News

Quoted in Scientific American

I am quoted as being skeptical of the Nature study regarding people’s preferences for autonomous cars. The study really only uses autonomous cars to reveal previously known human biases. The study should say nothing about how we develop autonomous cars. Check out the full article here.

Connected Health Conference (Boston, USA)

I moderated the panel “Bots for Socialization and Care Delivery: Exploring the Limits of Bot-Human Interaction” with Casey Bennett of CVS Health, Cory Kidd of Catalia Health, Phil Marshall of Conversa, and Ned Semonite of Ohmni Labs. I also served on the panel “The Future of Technology and the Human Element” with Kyra Bobinet of engagedIN, Pattie Maes of the MIT Media Lab, and Rosesmary Sheehan of Patners Healthcare Inc. Had a blast and learned a lot.

 

Launch of the Netherlands AI Alliance (ALLAI)

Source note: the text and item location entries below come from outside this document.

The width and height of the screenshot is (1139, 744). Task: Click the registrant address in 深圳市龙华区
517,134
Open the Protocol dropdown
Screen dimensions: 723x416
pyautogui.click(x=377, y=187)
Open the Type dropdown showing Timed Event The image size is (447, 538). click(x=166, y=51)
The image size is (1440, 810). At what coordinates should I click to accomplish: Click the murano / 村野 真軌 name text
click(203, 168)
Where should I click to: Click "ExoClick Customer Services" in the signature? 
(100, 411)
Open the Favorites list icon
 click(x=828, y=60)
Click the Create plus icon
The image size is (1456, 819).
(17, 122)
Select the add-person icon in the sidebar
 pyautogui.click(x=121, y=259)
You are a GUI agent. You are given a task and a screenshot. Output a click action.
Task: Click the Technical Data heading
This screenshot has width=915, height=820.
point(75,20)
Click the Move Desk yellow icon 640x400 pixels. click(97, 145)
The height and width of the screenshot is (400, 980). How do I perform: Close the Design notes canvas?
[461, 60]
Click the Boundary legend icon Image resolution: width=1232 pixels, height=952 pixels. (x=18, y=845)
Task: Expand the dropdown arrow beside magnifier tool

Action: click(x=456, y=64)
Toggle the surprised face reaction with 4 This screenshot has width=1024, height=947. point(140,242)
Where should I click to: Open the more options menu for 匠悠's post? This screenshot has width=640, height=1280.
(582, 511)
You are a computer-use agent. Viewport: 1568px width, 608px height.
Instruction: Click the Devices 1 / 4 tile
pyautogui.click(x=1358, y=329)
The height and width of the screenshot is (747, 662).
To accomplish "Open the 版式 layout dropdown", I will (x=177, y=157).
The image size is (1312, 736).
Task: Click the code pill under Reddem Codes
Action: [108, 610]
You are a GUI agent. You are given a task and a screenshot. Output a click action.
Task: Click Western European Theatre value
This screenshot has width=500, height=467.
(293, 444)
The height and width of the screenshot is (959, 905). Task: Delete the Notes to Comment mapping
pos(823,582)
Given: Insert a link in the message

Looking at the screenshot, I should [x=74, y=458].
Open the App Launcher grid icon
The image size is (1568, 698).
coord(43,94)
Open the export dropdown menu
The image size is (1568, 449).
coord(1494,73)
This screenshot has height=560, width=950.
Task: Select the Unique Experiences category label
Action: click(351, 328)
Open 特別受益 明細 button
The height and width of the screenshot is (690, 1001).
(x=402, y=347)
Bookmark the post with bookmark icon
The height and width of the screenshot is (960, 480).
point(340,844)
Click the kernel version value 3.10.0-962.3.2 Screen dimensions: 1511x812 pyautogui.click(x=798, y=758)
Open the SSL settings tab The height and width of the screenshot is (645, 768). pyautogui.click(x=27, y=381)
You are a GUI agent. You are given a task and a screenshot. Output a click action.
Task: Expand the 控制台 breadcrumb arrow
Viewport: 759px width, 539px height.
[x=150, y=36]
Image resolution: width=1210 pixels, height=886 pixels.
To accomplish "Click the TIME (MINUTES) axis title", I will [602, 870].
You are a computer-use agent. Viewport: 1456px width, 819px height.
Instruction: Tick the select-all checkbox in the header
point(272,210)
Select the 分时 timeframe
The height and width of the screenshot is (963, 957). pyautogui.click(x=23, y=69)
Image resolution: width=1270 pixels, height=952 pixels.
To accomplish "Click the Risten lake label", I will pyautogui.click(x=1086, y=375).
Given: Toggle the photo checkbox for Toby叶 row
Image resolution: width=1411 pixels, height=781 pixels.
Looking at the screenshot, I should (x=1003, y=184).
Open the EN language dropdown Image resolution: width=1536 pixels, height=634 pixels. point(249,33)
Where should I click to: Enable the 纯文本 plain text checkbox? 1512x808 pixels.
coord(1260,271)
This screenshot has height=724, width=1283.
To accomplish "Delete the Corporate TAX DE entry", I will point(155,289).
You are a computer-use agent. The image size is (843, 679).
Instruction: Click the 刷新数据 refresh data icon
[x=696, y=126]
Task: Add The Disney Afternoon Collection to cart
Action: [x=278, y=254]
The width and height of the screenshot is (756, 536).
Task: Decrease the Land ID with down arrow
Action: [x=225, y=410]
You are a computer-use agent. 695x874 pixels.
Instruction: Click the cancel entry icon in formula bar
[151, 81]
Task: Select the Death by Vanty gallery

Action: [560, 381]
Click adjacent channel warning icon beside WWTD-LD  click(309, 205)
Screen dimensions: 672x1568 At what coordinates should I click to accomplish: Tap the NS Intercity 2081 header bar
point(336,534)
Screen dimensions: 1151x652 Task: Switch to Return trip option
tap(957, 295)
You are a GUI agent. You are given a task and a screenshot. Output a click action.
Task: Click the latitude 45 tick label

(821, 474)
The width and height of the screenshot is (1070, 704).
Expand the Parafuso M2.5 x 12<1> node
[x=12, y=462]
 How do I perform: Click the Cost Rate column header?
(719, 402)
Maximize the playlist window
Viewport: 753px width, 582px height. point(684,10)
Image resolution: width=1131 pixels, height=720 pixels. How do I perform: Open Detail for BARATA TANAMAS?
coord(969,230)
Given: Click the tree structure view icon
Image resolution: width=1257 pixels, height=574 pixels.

Today at the World AI Summit in Amsterdam I launched (together with Catelijne Muller and Virginia Dignum) the Netherlands AI Alliance. From the website:

Artificial Intelligence (AI) has the potential to have significant advantages for society.

As with every disruptive technology, AI also entails risks and complex policy challenges in areas such as safety and monitoring, socio- economic aspects, ethics and privacy, reliability, to name a few.

To fully reap the benefits and opportunities of Al and at the same adequately address the risks and challenges collaboration between all stakeholders is necessary.

ALLAI provides the platform for active involvement of all stakeholders in achieving Responsible Al – from as early as the development stage up to the ultimate use in our daily lives.

We believe that this collaborative and inclusive approach will lead to increased social involvement, trust and support with respect to the further development and use of AI.

Brainstorm Magazine (print and web) Interview & Article

The article “Brave new world: Dr Aimee van Wynsberghe straddles the worlds of science and ethics, and is shaping the conversations of both.” has just been posted online. It is also available in the print magazine. From the article:

[Dr. van Wynsberghe] reckons that given humanity’s track record with cellphones and personal computers and the environmental damage that has followed from their manufacture and disposal, or the story of exploitation of coffee farmers, or child labour in the global garment industry, “I think we can pretty safely see where we’re going to go with robotics and AI.”

This is part of the reason she is pushing so hard for a certification programme for robotics and AI, which could assist humanity and technology companies to, this time, ‘steer in a different direction’.